Just curious as to why you are specifically seeking stocks lower than $1?

Julia


----------



## Young Gun (22 July 2006)

Im thinking about having a go at this stock , it has come down a fair bit in the last couple of weeks. Long term I think commodities have a fair bit to run which will be heavily reflected in the price of this stock. So when exactly are you recomending a buy ? At the moment or when do u you it will hit its resistance point ?


----------



## imajica (23 July 2006)

might be a bit late to buy any CQT but I personally see huge upside to the shareprice. (it's gonna rocket on Monday! - news of its discovery is in the papers)

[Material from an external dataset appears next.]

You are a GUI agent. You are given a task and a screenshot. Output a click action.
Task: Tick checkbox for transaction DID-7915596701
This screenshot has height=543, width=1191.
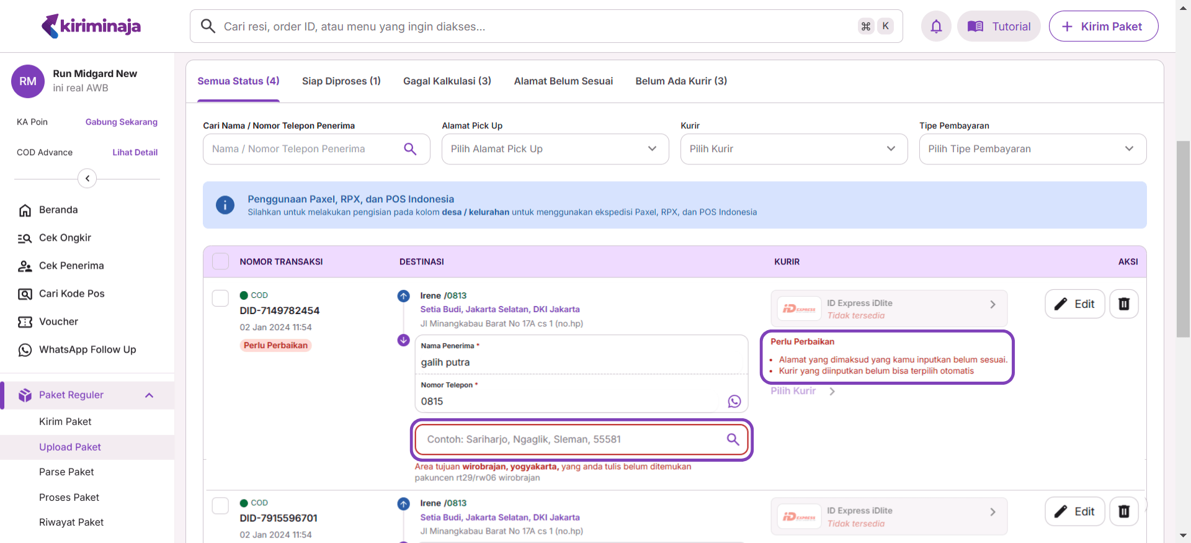(221, 505)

One which has yet to run in any major way would have to be Monax MOX

its zinc drilling results are coming out next week and are supposed to be quite impressive! 

also in the media

http://www.abc.net.au/news/newsitems/200607/s1686698.htm


----------



## chennyleeeee (25 July 2006)

Its amazing how much we're all relying on drill results. AUM/CDU went sky rocket just on the basis of drill results. In an article hopefully someone can help me find it online, titled Another Poseidon Adventure, analysts and researchers said that the difficult part of a mining company is getting to the production stage. Anyone can drill and get some good results, just pick any mining stock and they'll all tell you they have some fabulous drill results but how many of them actually carry it all the way to the production stage and even then they have to market it and make a profit. However share price wise, if your good at it, you can make a healthy profit on any company's share price regardless of what their doing fundamentally. I've been looking at EDN and AGM, both of which are under your 1$ mark. AGM has a 1.5 billion dollar offtake agreement to sell its extremely high quality nickel and EDN just started production of its diamond and if you read its report, even then they are still skeptical about their forecasts cautiosly informing its stakeholders that although they are currently extracting very promising  high quality diamond stones, stakeholders shouldnt fall into the assumption and believe that this will continue all the way to the future.

I also have an interest in INL but its recent market depth is depressing me. It had a strong support at 13.5 at 12.0 and now at 11.0 on the market depth and all but the last has been broken. Although many investors are not displayed on the market depth because on good positive days the price rockets up but falls soon after. If they dont report something positive soon, I dont see why INL might not fall a bit more and even break the 11 cent mark. But its tailings resource and its technology for extraction should be worth a mint if it comes through. However I read somewhere that INL isnt the only company that has tried this method and the others having failed beforehand.

Happy hunting. Fingers crossed

CHEN


----------



## jollyfrog (26 July 2006)

Hi Imaginator, take a look at CBH Resources trading around 36c (zinc,silver producer) they were paying a dividend last year (and will again shortly) Also BMX a mineral sands producer (at the momentselling their first shipment) and dont forget DIO trading around 6.5c a small gold company that has excellent drilling results! and like the other guys mentioned INL
          Happy Hunting !


----------